Your instructions —
Please reproduce the entries in full. Keep every character the same.

━━ Data to use

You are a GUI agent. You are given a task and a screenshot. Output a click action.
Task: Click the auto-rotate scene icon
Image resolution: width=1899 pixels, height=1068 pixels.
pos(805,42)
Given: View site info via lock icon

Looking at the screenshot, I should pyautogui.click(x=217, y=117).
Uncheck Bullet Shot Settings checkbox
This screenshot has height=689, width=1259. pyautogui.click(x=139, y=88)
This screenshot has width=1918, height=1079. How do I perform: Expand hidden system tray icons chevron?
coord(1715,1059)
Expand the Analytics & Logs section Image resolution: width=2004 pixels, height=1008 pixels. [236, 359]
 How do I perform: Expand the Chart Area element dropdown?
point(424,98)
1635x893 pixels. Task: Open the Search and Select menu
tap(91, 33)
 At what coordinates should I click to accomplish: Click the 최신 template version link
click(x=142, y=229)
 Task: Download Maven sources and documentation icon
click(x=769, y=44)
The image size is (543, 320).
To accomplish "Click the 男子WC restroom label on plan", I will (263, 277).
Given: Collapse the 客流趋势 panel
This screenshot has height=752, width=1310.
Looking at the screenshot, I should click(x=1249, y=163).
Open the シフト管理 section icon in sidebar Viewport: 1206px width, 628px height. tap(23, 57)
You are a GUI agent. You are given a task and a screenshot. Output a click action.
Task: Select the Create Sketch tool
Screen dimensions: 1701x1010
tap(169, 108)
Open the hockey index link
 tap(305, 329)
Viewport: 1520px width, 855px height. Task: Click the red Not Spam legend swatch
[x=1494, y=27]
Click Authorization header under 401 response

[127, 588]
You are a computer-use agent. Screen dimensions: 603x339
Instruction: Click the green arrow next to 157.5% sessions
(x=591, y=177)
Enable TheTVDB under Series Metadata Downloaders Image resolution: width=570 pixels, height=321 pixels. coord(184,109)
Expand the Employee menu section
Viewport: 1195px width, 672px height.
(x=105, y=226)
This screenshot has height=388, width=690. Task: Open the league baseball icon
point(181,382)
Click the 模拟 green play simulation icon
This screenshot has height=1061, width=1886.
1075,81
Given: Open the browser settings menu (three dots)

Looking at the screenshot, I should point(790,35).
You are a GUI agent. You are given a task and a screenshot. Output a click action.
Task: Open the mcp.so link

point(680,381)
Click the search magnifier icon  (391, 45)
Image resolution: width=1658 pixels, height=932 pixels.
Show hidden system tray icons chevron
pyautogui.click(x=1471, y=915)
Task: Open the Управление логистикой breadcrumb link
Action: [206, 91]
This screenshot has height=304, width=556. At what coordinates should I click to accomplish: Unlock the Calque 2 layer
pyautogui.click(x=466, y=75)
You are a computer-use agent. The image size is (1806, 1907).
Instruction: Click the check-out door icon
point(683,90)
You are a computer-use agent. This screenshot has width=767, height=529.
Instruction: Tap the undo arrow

━━━━

Final answer —
You are a GUI agent. You are given a task and a screenshot. Output a click action.
Task: Click the auto-rotate scene icon
Image resolution: width=1899 pixels, height=1068 pixels.
pos(805,42)
Given: View site info via lock icon

Looking at the screenshot, I should pyautogui.click(x=217, y=117).
Uncheck Bullet Shot Settings checkbox
This screenshot has height=689, width=1259. pyautogui.click(x=139, y=88)
This screenshot has width=1918, height=1079. How do I perform: Expand hidden system tray icons chevron?
coord(1715,1059)
Expand the Analytics & Logs section Image resolution: width=2004 pixels, height=1008 pixels. [236, 359]
 How do I perform: Expand the Chart Area element dropdown?
point(424,98)
1635x893 pixels. Task: Open the Search and Select menu
tap(91, 33)
 At what coordinates should I click to accomplish: Click the 최신 template version link
click(x=142, y=229)
 Task: Download Maven sources and documentation icon
click(x=769, y=44)
The image size is (543, 320).
To accomplish "Click the 男子WC restroom label on plan", I will (263, 277).
Given: Collapse the 客流趋势 panel
This screenshot has height=752, width=1310.
Looking at the screenshot, I should click(x=1249, y=163).
Open the シフト管理 section icon in sidebar Viewport: 1206px width, 628px height. tap(23, 57)
You are a GUI agent. You are given a task and a screenshot. Output a click action.
Task: Select the Create Sketch tool
Screen dimensions: 1701x1010
tap(169, 108)
Open the hockey index link
 tap(305, 329)
Viewport: 1520px width, 855px height. Task: Click the red Not Spam legend swatch
[x=1494, y=27]
Click Authorization header under 401 response

[127, 588]
You are a computer-use agent. Screen dimensions: 603x339
Instruction: Click the green arrow next to 157.5% sessions
(x=591, y=177)
Enable TheTVDB under Series Metadata Downloaders Image resolution: width=570 pixels, height=321 pixels. coord(184,109)
Expand the Employee menu section
Viewport: 1195px width, 672px height.
(x=105, y=226)
This screenshot has height=388, width=690. Task: Open the league baseball icon
point(181,382)
Click the 模拟 green play simulation icon
This screenshot has height=1061, width=1886.
1075,81
Given: Open the browser settings menu (three dots)

Looking at the screenshot, I should point(790,35).
You are a GUI agent. You are given a task and a screenshot. Output a click action.
Task: Open the mcp.so link

point(680,381)
Click the search magnifier icon  (391, 45)
Image resolution: width=1658 pixels, height=932 pixels.
Show hidden system tray icons chevron
pyautogui.click(x=1471, y=915)
Task: Open the Управление логистикой breadcrumb link
Action: [206, 91]
This screenshot has height=304, width=556. At what coordinates should I click to accomplish: Unlock the Calque 2 layer
pyautogui.click(x=466, y=75)
You are a computer-use agent. The image size is (1806, 1907).
Instruction: Click the check-out door icon
point(683,90)
You are a computer-use agent. This screenshot has width=767, height=529.
Instruction: Tap the undo arrow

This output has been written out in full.